College 7 Flashcards
Trauma
Twee betekenissen: eenmalige gebeurtenissen & terugkerende gebeurtenissen
Gevolgen van trauma?
Stress, evt PTSS
PTSS kenmerken
Intrusieve (opdringende beelden) herinneringen/belevingen, vermijding, negatieve veranderingen denken en stemming, veranderingen in fysieke en emotionele reacties
Verdere voorwaarden PTSS
schokkende gebeurtenis meegemaakt (indirect of direct), langer dan een maand klachten
Complexe PTSS
- kenmerken PTSS
2. bijkomende problemen: sociale problemen, negatief zelfbeeld/opvattingen, emotieregulatieproblemen
Window of tolerance
Hoe iemand stress aan kan. Goed: stress blijft binnen raam.

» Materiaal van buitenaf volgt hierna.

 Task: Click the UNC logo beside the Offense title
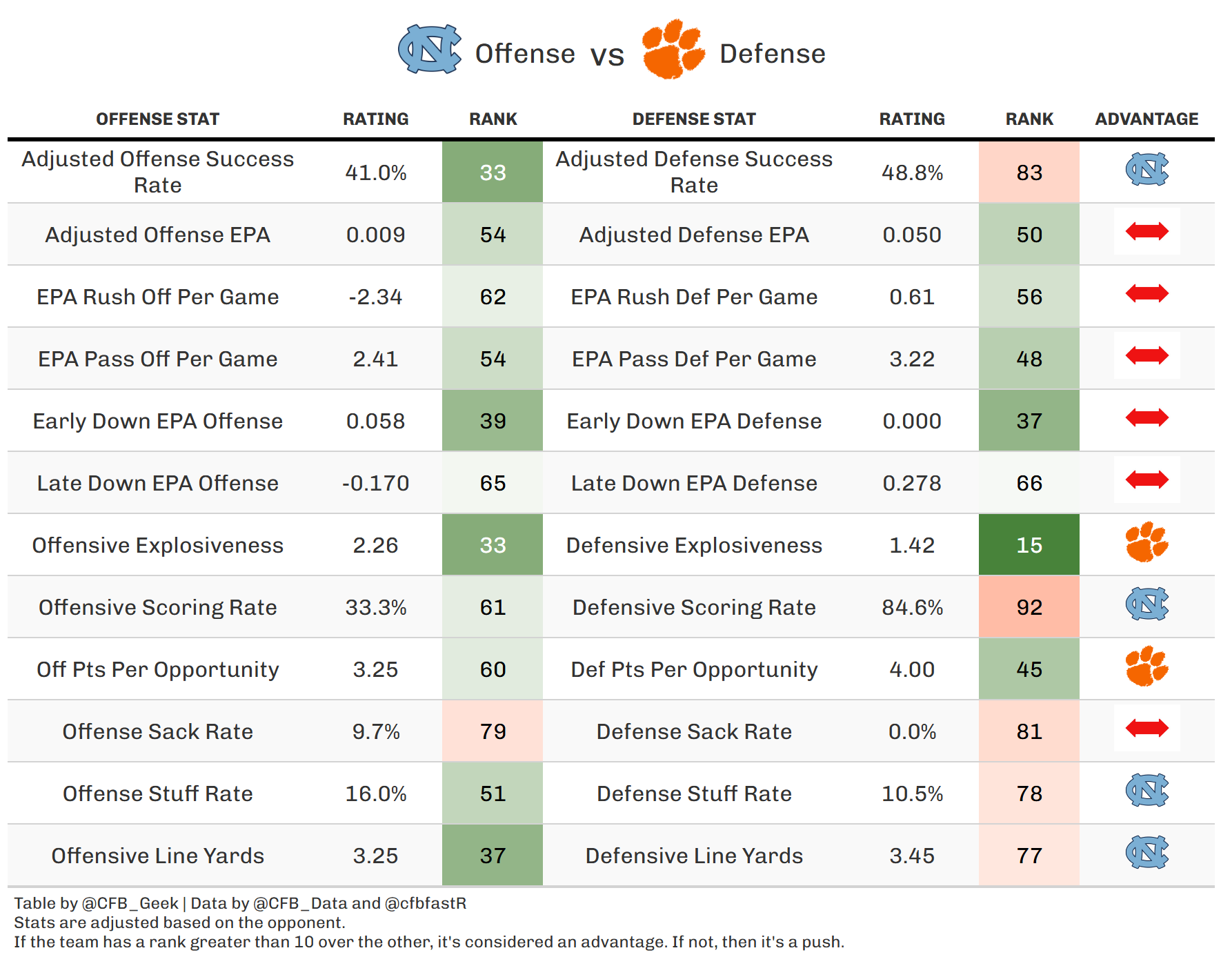pos(430,49)
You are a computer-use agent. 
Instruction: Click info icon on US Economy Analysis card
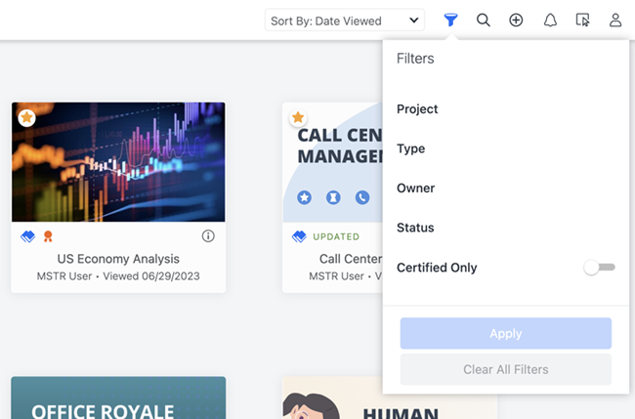pyautogui.click(x=208, y=236)
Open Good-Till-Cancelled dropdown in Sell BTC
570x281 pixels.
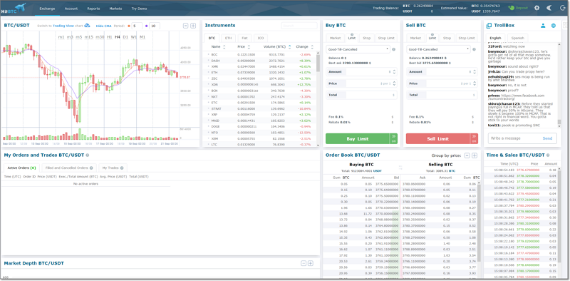coord(438,48)
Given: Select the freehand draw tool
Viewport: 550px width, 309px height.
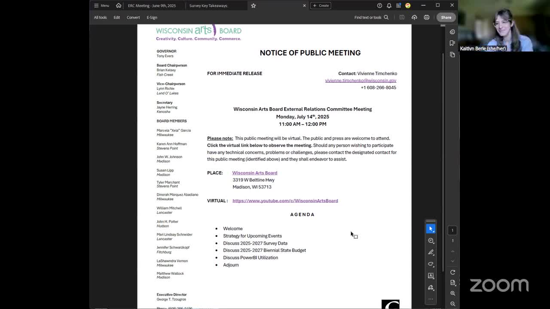Looking at the screenshot, I should 431,264.
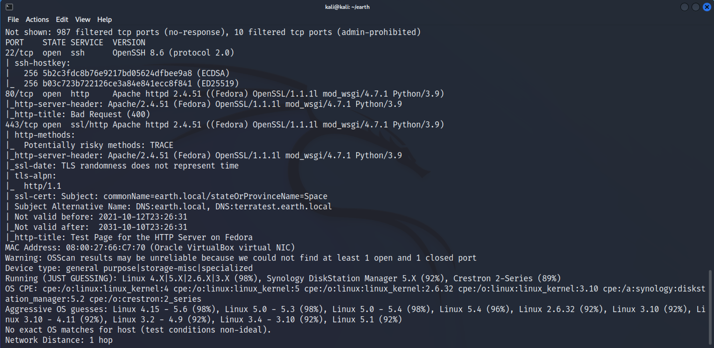Minimize the terminal window

click(684, 7)
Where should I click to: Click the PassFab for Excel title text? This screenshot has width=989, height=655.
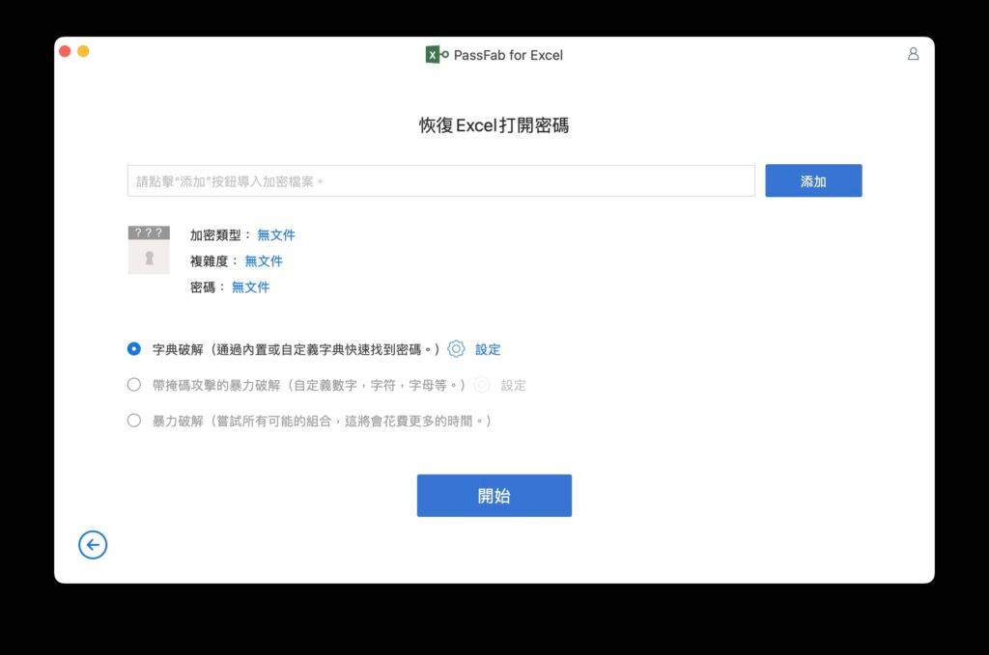click(x=506, y=55)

Slecht: stress gaat buiten raam en raam wordt smaller.
- kan leiden tot trauma
- raam groter maken door kalmeren en laten zien dat die persoon veilig is, hoe het kind zichzelf kan kalmeren en wat emoties zijn en hoe onder woorden te brengen
2 soorten arousal
Hypo en hyper arousal
hypo arousal
hartslag omlaag, kind trekt zich terug, sluit zich af en vermijd situaties. Kind lijkt onbereikbaar/emotieloos/passief.
Hyper arousal
hartslag omhoog, kind prikkelbaar en nerveus, krijgt pijn, raakt overspoelt door emoties en lichamelijke reacties. Maakt een agressieve of angstige indruk.
Dose-respons effect
hoe groter de dosis (blootstelling aan trauma) is, hoe ernstiger het effect
Subjectieve beleving
hoe jij het hebt ervaren en hoe je erbij denkt.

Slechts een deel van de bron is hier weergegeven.